Added a flag to cache intermediate output #59

prismofeverything · 2016-04-01T17:17:24Z

Hello,

Over here at OHSU we are preparing to launch the SMC RNA Dream Challenge, where contributors will be submitting their entries as CWL workflows. These workflows have many steps, and while developing the submission process we find ourselves having to rerun workflows repeatedly in order to work out the bugs. Most of these steps are quick, but one in particular takes a long time (~8 hours), which has been a huge limitation on our iteration cycle.

This patch adds a flag to cwltool, --cache-intermediate-output, which will cache the output of one step once completed and reuse the cached output instead of running the step over if the workflow is run again. For now this is just in a cache subdirectory in the output directory, which makes it easy to delete if you want to run it again.

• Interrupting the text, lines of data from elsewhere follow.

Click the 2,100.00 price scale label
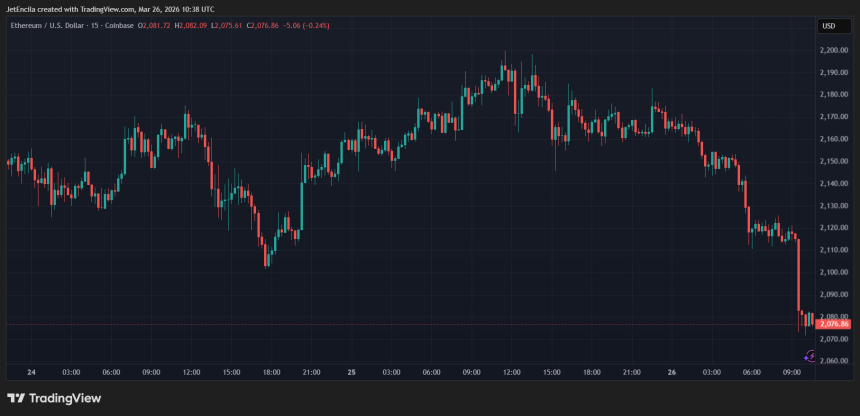860x416 pixels. pyautogui.click(x=833, y=272)
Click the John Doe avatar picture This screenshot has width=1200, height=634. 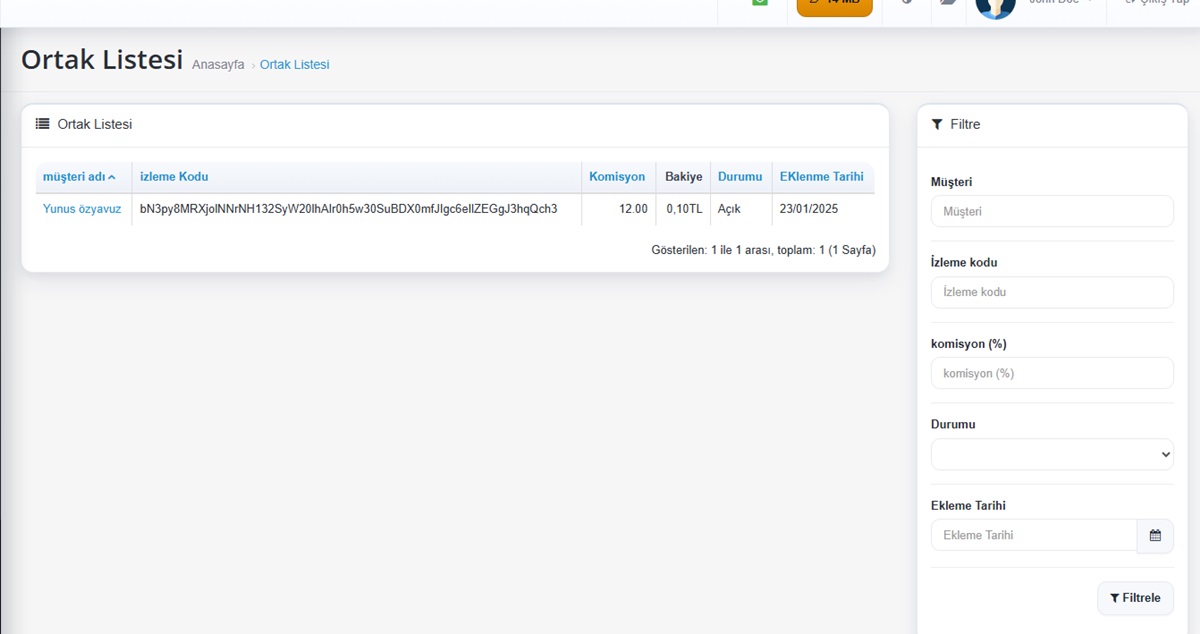(995, 5)
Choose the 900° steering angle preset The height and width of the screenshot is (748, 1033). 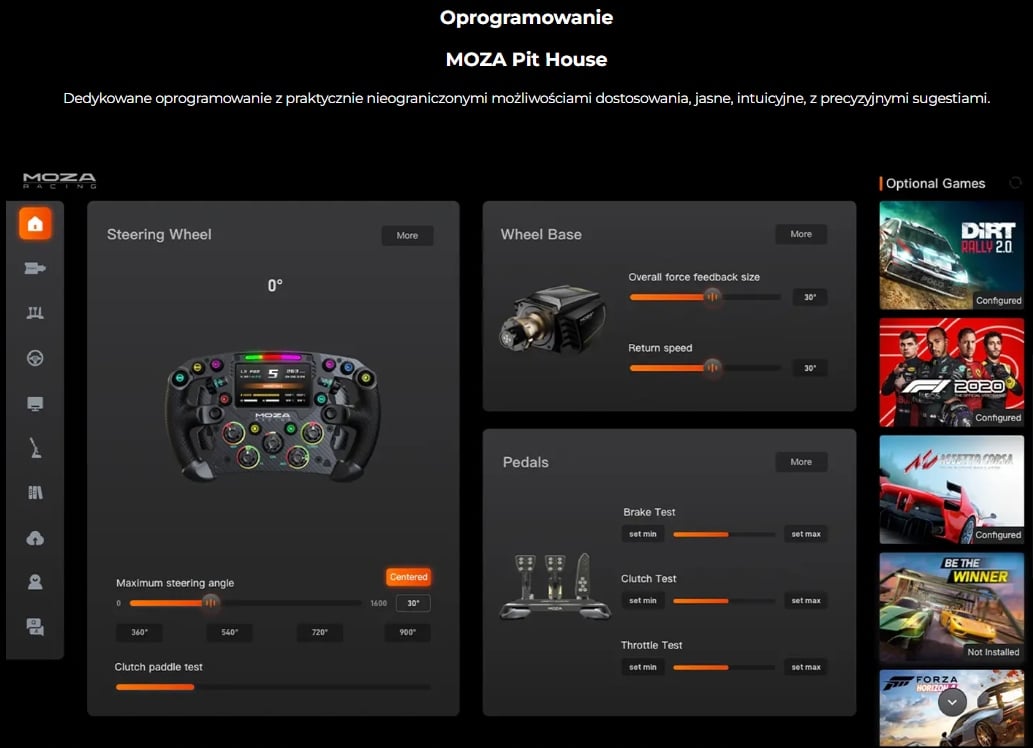click(x=408, y=633)
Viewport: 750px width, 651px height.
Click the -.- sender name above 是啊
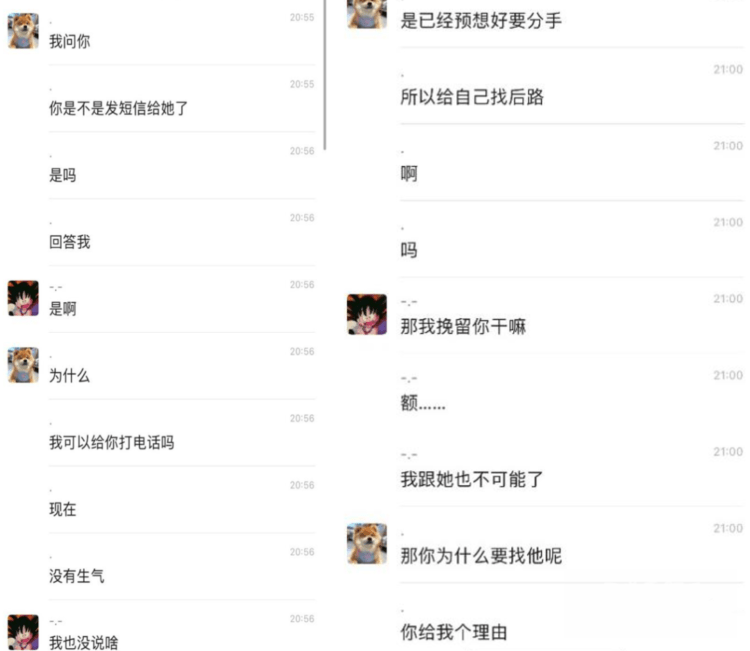55,288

Identity between runs is just based on the command line for that step. As I suspected people might want to base identity on other things (like a hash of the input files possibly) I made the identity function a parameter to main in the kwargs under generate_identity. Though for our purposes it is a reasonable assumption that if someone is using the --cache-intermediate-output flag they want to cache the output, so just using the command line as identity is sufficient, but maybe in the future someone will want to base identity on something more specific.

I also added a simple two step workflow (revsort-workflow.cwl) and a one line script to test it (cache-test.sh) to the tests directory to verify it works. All feedback welcome, thanks!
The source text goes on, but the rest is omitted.